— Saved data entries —
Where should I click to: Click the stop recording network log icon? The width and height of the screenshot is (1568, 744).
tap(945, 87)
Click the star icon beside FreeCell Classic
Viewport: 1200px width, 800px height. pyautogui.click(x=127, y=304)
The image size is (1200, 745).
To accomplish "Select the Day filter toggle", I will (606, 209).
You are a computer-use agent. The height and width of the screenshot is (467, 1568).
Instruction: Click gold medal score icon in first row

— TASK BRIEF —
Only an exact retyping of the full data will do.

— SOLVED EXERCISE —
Where should I click to: Click the stop recording network log icon? The width and height of the screenshot is (1568, 744).
tap(945, 87)
Click the star icon beside FreeCell Classic
Viewport: 1200px width, 800px height. pyautogui.click(x=127, y=304)
The image size is (1200, 745).
To accomplish "Select the Day filter toggle", I will (606, 209).
You are a computer-use agent. The height and width of the screenshot is (467, 1568).
Instruction: Click gold medal score icon in first row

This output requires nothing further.